Begin Task input

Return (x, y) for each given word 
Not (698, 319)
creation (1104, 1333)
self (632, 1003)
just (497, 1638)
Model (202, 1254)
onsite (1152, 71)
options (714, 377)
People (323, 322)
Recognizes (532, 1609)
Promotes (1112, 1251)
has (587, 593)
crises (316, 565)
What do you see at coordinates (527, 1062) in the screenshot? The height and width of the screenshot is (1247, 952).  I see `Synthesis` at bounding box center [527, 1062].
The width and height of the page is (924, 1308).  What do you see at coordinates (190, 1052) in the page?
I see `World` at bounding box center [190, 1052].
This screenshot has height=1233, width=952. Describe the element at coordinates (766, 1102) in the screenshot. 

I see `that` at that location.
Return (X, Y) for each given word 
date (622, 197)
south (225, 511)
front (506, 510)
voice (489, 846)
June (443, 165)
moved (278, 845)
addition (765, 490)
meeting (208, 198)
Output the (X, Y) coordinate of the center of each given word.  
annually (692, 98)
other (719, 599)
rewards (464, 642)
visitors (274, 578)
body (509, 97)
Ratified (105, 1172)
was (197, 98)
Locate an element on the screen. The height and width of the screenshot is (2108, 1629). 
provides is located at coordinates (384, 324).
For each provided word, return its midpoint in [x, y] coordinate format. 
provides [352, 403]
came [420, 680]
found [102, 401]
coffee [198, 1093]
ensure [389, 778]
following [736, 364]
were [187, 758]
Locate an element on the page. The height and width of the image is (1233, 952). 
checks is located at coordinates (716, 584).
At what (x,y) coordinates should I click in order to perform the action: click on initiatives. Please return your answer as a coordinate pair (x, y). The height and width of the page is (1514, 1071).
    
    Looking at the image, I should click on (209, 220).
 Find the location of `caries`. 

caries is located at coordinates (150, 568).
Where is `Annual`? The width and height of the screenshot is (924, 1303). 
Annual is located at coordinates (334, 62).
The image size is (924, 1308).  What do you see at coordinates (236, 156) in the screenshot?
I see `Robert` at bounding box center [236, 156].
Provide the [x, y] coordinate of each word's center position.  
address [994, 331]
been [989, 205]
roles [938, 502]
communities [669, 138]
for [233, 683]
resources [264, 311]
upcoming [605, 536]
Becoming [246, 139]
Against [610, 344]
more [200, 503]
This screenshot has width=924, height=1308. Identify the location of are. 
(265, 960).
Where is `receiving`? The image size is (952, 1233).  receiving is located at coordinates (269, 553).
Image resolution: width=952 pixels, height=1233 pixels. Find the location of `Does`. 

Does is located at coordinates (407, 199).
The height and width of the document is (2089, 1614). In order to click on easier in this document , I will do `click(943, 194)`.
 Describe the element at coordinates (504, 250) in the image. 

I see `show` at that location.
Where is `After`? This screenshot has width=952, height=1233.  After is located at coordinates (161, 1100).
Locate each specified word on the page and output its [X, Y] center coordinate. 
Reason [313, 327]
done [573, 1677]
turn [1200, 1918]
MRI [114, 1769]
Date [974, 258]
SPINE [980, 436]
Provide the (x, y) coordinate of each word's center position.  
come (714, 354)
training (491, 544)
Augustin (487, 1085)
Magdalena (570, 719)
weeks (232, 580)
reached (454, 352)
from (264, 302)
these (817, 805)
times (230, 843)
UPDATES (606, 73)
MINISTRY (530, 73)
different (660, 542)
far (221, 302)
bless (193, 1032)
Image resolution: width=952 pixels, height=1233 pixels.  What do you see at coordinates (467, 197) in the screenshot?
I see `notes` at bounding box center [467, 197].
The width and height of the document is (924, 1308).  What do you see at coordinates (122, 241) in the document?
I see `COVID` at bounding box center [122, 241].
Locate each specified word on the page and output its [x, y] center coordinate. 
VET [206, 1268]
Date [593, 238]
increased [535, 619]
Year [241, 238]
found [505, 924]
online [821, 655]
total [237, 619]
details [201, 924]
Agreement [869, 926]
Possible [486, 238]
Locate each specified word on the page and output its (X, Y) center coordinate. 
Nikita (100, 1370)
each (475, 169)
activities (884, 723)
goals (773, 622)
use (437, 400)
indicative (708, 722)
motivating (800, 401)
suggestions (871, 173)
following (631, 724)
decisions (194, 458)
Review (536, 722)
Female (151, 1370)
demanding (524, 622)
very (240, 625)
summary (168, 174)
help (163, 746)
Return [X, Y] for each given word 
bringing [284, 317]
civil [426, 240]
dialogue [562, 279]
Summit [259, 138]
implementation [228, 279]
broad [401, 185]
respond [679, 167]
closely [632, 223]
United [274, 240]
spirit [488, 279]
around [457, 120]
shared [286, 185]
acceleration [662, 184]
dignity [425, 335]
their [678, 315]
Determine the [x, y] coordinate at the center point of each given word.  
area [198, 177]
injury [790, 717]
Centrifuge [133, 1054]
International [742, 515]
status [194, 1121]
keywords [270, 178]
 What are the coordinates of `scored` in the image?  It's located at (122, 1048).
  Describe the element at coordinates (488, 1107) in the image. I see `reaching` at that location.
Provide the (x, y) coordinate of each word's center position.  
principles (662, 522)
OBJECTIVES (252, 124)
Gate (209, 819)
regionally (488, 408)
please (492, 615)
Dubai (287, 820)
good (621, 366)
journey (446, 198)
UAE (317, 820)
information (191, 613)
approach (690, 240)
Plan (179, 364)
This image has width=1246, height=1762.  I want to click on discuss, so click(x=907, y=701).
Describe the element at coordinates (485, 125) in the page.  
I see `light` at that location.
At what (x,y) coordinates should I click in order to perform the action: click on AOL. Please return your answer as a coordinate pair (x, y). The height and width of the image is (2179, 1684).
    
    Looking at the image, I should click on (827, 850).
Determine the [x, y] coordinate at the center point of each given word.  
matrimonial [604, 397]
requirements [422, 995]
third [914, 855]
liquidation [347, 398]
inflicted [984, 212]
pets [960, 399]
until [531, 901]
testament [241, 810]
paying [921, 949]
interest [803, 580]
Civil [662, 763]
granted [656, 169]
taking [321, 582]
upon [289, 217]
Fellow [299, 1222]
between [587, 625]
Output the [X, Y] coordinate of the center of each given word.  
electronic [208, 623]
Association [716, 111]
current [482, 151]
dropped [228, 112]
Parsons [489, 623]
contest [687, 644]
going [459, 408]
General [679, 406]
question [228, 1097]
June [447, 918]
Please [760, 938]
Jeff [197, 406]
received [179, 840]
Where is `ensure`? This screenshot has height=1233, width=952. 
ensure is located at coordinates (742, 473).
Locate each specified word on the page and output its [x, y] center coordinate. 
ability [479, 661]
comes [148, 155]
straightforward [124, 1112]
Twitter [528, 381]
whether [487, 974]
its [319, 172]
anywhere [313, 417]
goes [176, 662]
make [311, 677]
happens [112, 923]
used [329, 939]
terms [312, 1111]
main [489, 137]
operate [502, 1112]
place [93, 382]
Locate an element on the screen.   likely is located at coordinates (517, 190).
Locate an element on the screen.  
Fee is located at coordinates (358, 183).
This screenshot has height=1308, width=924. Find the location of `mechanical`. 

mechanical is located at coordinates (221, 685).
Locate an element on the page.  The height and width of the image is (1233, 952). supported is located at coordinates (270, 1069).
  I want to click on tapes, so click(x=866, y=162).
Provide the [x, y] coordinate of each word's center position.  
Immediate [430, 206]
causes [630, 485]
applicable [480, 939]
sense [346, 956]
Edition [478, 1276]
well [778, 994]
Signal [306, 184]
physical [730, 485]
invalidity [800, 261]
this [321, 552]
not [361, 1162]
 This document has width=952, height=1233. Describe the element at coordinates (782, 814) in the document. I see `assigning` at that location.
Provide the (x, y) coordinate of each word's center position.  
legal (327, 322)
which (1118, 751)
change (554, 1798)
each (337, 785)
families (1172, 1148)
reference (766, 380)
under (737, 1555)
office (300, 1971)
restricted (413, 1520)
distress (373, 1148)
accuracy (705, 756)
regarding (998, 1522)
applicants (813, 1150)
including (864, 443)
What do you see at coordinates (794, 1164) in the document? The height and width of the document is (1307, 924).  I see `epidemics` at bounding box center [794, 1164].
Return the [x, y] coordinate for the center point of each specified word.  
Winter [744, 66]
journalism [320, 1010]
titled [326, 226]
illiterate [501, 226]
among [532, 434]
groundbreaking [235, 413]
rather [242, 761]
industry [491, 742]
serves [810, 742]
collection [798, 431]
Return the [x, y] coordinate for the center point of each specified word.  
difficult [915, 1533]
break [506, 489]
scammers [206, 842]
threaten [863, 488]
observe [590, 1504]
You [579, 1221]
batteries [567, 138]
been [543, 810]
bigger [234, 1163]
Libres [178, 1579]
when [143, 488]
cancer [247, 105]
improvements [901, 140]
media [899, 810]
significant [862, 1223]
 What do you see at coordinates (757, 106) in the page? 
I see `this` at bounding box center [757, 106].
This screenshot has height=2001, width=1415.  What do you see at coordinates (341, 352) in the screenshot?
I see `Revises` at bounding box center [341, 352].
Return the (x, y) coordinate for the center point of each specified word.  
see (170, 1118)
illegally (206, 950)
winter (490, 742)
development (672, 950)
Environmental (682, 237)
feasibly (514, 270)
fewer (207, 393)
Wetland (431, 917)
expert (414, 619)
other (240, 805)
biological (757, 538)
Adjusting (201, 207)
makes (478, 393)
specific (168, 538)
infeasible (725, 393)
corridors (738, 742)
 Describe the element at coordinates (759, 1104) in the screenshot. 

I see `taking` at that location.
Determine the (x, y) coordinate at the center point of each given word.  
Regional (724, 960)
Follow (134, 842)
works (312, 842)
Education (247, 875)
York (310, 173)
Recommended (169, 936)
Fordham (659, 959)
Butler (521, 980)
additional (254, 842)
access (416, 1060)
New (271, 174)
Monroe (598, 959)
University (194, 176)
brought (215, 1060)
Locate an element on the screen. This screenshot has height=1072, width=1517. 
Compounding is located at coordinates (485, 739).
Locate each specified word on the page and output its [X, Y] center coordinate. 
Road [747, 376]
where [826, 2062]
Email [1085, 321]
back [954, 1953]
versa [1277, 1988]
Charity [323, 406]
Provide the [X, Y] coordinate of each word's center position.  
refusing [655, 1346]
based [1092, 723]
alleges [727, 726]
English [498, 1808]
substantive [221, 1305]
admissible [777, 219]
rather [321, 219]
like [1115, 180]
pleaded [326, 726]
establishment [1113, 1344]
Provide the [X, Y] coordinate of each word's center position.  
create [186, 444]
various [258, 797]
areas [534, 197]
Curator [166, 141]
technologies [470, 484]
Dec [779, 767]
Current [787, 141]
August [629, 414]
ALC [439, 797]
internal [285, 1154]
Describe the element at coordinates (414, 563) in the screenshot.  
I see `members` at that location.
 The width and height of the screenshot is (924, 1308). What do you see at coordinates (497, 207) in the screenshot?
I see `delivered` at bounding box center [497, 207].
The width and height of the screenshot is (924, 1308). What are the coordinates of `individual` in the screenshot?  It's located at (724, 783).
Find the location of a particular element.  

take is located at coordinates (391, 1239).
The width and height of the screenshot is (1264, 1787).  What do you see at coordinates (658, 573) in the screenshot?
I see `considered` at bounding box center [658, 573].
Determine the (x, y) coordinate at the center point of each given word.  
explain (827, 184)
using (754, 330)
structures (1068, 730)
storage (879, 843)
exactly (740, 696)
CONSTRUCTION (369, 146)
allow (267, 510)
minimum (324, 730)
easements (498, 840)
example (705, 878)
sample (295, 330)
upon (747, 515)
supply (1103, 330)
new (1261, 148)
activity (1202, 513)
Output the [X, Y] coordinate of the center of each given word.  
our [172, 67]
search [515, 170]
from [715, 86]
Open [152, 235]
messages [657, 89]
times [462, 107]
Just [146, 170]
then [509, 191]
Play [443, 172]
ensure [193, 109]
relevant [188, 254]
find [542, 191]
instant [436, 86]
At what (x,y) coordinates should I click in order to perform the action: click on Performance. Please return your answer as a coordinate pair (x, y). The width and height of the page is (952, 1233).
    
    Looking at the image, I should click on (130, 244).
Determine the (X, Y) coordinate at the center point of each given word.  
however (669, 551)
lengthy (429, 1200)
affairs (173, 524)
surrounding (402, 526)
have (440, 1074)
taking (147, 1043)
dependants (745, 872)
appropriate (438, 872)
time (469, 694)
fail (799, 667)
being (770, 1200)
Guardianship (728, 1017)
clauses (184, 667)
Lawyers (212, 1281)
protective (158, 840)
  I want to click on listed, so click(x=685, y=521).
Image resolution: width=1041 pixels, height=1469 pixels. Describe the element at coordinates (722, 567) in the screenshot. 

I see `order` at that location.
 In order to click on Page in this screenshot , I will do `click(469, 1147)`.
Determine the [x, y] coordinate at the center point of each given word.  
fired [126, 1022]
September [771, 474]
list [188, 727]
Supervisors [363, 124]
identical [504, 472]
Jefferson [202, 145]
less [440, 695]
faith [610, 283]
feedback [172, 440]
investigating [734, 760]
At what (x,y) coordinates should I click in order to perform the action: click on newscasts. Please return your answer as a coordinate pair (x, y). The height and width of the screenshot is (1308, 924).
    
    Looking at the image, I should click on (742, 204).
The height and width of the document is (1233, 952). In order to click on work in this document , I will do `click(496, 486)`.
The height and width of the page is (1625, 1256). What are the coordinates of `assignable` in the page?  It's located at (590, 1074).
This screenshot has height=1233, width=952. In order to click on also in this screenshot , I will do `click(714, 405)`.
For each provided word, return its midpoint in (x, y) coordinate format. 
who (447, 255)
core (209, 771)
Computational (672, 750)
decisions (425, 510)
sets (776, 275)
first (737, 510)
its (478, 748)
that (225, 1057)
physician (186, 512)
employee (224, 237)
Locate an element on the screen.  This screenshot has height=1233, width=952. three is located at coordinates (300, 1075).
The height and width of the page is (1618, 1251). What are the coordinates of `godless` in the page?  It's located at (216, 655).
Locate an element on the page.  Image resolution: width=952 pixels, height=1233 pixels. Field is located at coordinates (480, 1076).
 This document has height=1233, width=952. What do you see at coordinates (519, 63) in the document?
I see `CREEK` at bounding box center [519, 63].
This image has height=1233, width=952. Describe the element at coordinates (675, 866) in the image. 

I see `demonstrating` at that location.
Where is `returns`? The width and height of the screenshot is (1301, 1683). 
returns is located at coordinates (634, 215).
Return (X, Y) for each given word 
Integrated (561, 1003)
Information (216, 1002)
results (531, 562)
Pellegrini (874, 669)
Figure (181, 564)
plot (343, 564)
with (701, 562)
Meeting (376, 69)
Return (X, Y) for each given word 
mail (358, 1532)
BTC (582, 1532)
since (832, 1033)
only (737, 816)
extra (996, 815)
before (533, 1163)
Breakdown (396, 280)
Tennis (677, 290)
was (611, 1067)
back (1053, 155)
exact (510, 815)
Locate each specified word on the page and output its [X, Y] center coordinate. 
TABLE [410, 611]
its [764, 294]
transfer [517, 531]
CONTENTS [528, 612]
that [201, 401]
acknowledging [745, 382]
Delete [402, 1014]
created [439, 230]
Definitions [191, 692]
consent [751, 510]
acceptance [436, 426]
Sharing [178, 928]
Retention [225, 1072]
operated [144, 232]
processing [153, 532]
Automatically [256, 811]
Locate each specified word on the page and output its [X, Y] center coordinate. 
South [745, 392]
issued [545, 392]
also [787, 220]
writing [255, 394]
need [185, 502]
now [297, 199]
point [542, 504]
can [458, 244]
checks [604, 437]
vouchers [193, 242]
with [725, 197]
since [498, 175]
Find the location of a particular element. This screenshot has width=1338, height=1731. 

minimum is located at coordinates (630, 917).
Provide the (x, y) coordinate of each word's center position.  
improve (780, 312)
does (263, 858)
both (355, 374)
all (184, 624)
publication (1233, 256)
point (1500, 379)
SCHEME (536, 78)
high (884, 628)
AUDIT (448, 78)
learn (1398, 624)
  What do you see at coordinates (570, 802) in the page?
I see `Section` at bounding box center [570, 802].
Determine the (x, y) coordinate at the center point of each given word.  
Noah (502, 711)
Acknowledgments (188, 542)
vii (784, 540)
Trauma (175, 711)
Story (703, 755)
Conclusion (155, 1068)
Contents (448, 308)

End Task input

▶ [Aim of the task]: Quote the part of the records that opens with the line containing "This image has height=1233, width=952." and closes with the line containing "TABLE [410, 611]", reproducing each line without any change.

▶ [The output]:
This image has height=1233, width=952. Describe the element at coordinates (675, 866) in the image. 

I see `demonstrating` at that location.
Where is `returns`? The width and height of the screenshot is (1301, 1683). 
returns is located at coordinates (634, 215).
Return (X, Y) for each given word 
Integrated (561, 1003)
Information (216, 1002)
results (531, 562)
Pellegrini (874, 669)
Figure (181, 564)
plot (343, 564)
with (701, 562)
Meeting (376, 69)
Return (X, Y) for each given word 
mail (358, 1532)
BTC (582, 1532)
since (832, 1033)
only (737, 816)
extra (996, 815)
before (533, 1163)
Breakdown (396, 280)
Tennis (677, 290)
was (611, 1067)
back (1053, 155)
exact (510, 815)
Locate each specified word on the page and output its [X, Y] center coordinate. 
TABLE [410, 611]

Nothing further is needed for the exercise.